April 9, 2014

EEOC Issues Guidance on Religious Accommodations for Dress and Grooming in the Workplace

On March 6, 2014, the Equal Employment Opportunity Commission ("EEOC") issued additional Guidance on how the federal employment discrimination law (Title VII) applies to religious dress codes and grooming practices. More specifically, it addresses what, when and how religious accommodations need to be made. The Guidance is titled: "Religious Garb and Grooming in the Workplace: Rights and Responsibilities."

Title VII requires that an employer, once it is aware that a religious accommodation is needed, must accommodate an employee whose sincerely held religious belief, practice, or observance conflicts with a work requirement, unless doing so would pose an undue hardship. The employer must make an exception to allow the employee or applicant's religious practice unless doing so would place an undue hardship on the operation of the employer's business. Undue hardship for religious accommodations has been defined as "more than de minimis" cost or burden, which is a relatively low standard.
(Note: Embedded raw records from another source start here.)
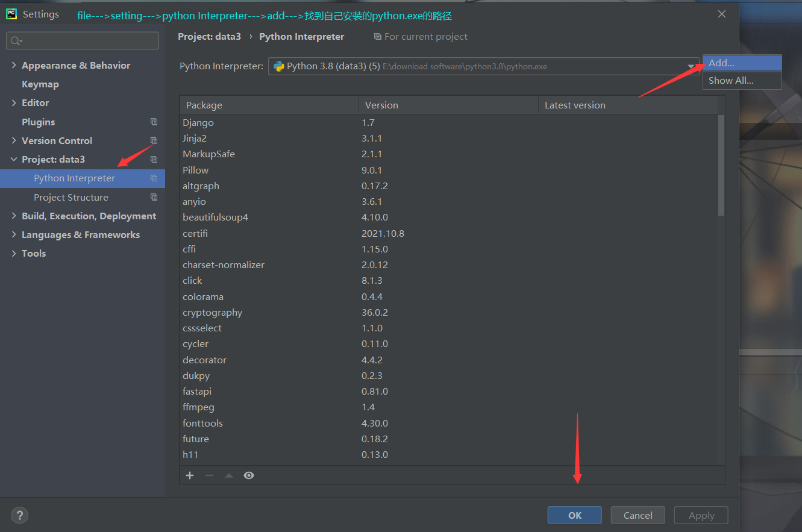Image resolution: width=802 pixels, height=532 pixels.
Task: Open the Python Interpreter dropdown list
Action: pyautogui.click(x=690, y=66)
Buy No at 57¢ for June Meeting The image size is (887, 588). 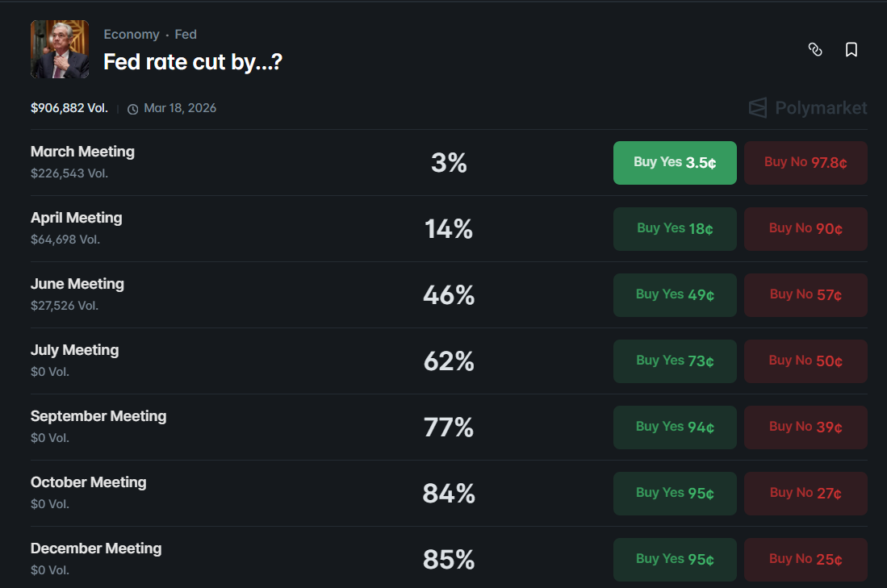pyautogui.click(x=805, y=295)
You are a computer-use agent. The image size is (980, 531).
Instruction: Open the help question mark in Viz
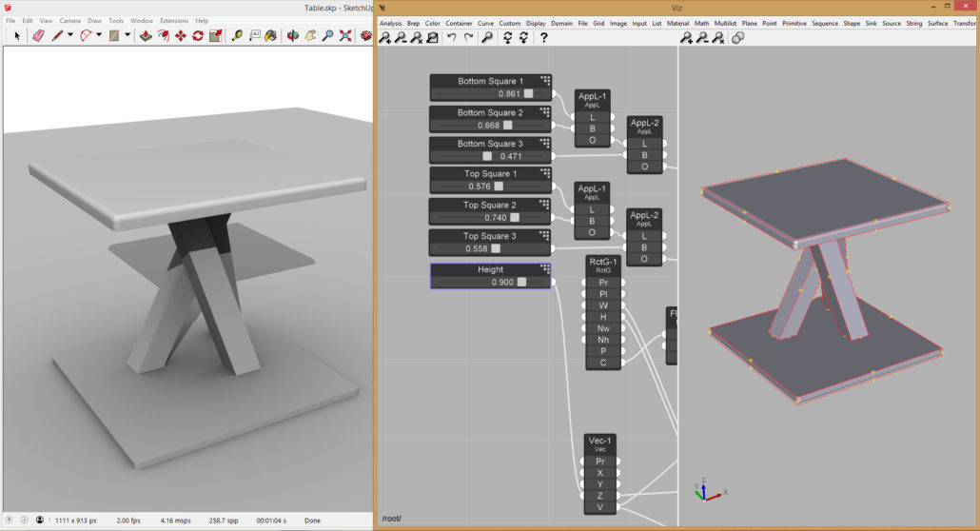[543, 38]
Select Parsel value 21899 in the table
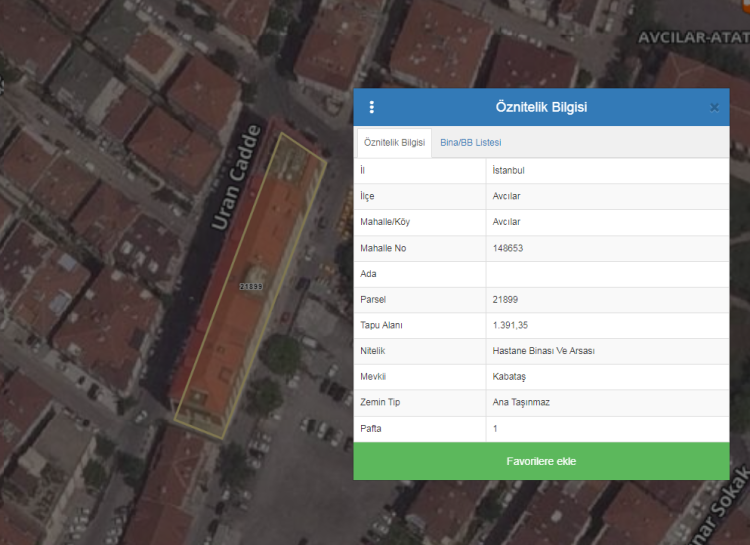 [x=505, y=299]
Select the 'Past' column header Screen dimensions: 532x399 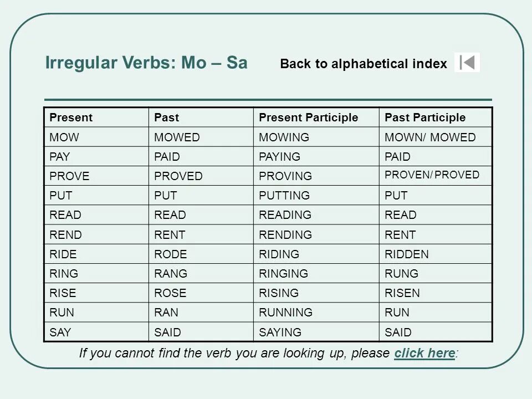(201, 117)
Even if a religious accommodation is made for one or several employees, the employer may still retain its dress or grooming policy and expectations for the rest of its employees. Employers are not required to give an exception for secular reasons or for jealousy or unhappiness of the other employees. Similarly, an employee's jealousy or unhappiness about an allowed religious accommodation for a co-worker is not considered undue hardship, and neither is customer preference.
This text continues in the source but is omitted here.